Set up Taylor expansion #\bb\color(red)\text(formula)# for #sqrt(x)# around #a=2#?

Check my work please?

#f'=(1/2)x^(-1/2)#
#f''=(1/2)(-1/2)x^(-3/2)#
#f'''=(1/2)(-1/2)(-3/2)x^(-5/2)#
#f^4=(1/2)(-1/2)(-3/2)(-5/2)x^(-7/2)#
#f^5=(1/2)(-1/2)(-3/2)(-5/2)(-7/2)x^(-9/2)#

#f'(2)=(1/2)*2^(-1/2)#
#f''(2)=(1/2)(-1/2)*2^(-3/2)#
#f''(2)'=(1/2)(-1/2)(-3/2)*2^(-5/2)#
#f^4(2)=(1/2)(-1/2)(-3/2)(-5/2)*2^(-7/2)#
#f^5(2)=(1/2)(-1/2)(-3/2)(-5/2)(-7/2)*2^(-9/2)#

Okay, I don't know where to go from here.
but I DO know that the exponents increase in this order...
#(-1/2)+(-1)^\beta# (not sure if #\beta=n# yet)

1 Answer
May 6, 2018

#sqrtx=sqrt2+sum_(n=1)^oo(-1)^(n+1)(x-2)^n(2n-1)!!2^(1/2-2n)/(n!)#

Explanation:

For this function, finding the #nth# derivative pattern will be a bit tougher, but it's possible.

We will not evaluate the derivatives at #a=2# just yet. We'll focus on finding #f^((n))(x):#

#f(x)=x^(1/2), f(2)=sqrt2#

#f'(x)=1/2x^(-1/2)#

#f''(x)=-1/(2*2)x^(-3/2)#

#f'''(x)=(-1*-3)/(2^3)x^(-5/2)#

#f^((4))(x)=(-1*-3*-5)/(2^4)x^(-7/2)#

If we look only at the derivatives and disregard #f(x)=x^(1/2),# we have a pattern going.

That is, we start with #n=1.#

The first derivative has no negative sign, the second derivative is negative, and this pattern continues for the following derivatives. Since we start at #n=1,# we can represent this with #(-1)^(n+1)#.

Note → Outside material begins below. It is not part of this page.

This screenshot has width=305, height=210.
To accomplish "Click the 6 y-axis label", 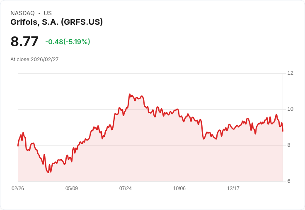I will (x=289, y=181).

The exponent on the #x# starts with #-1/2,# and decreases by #1# for every following derivative. We can represent this with #x^(1/2-n), n>=1.#

In the denominator, we #2^n.#

Now, for the numerator, we see we have the pattern #1*3*5*7*...*(2n-1)#, that is, we multiply only odd numbers, starting at #1.#

We can represent this with the double factorial, #(2n-1)!!#, which indicates multiplying by integers that have the same parity (oddness or evenness) as #n#

Thus,

#f^((n))(x)=(-1)^(n+1)(2n+1)!!x^(1/2-n)/(2^n)#

#f^((n))(2)=(-1)^(n+1)(2n+1)!!2^(1/2-n)/(2^n)#

#2^(1/2-n)/(2^n)=2^(1/2-n-n)=2^(1/2-2n)#

#f^((n))(2)=(-1)^(n+1)(2n+1)!!2^(1/2-2n)#

Now, we use the general form for a Taylor series centered at #a#

#f(x)=sum_(n=0)^oof^((n))(a)(x-a)^n/(n!)#

to see that

#sqrtx=sqrt2+sum_(n=1)^oo(-1)^(n+1)(x-2)^n(2n-1)!!2^(1/2-2n)/(n!)#

Note that we did not include #f(2)=sqrt2,# the #0th# term, in our series, as we couldn't get it to originally fit in with our pattern.

We can't simplify the factorials any further.